What you are asked to do:
Without any pictures, retype exactly the lines from the one with "Task: Click the アニメーションを作成 option" through the final line of the records.

Start of Entries shown

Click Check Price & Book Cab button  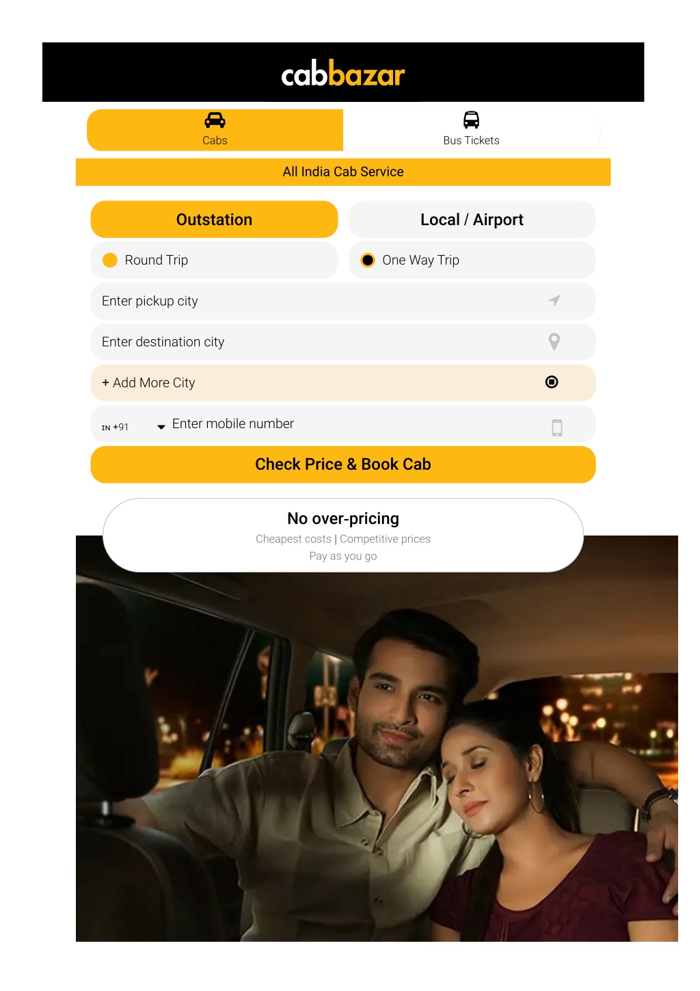343,464
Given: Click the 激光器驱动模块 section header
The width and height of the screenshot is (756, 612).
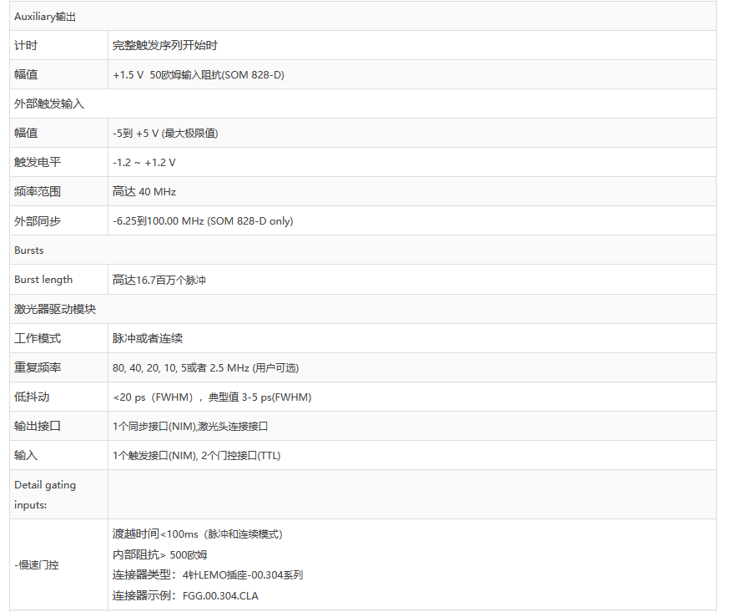Looking at the screenshot, I should 55,309.
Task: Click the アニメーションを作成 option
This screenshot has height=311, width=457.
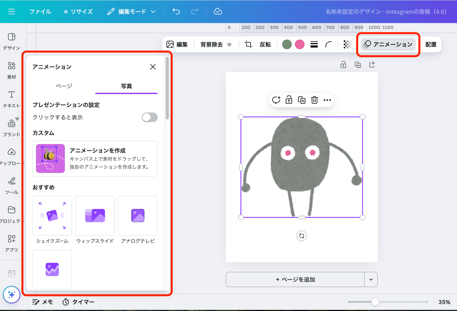Action: pos(95,159)
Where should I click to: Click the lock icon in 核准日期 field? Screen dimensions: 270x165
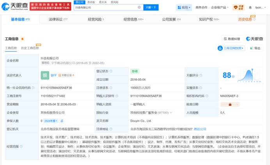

End of Entries shown

Written response:
Task: Click the アニメーションを作成 option
This screenshot has height=311, width=457.
Action: pos(95,159)
Where should I click to: Click the lock icon in 核准日期 field? Screen dimensions: 270x165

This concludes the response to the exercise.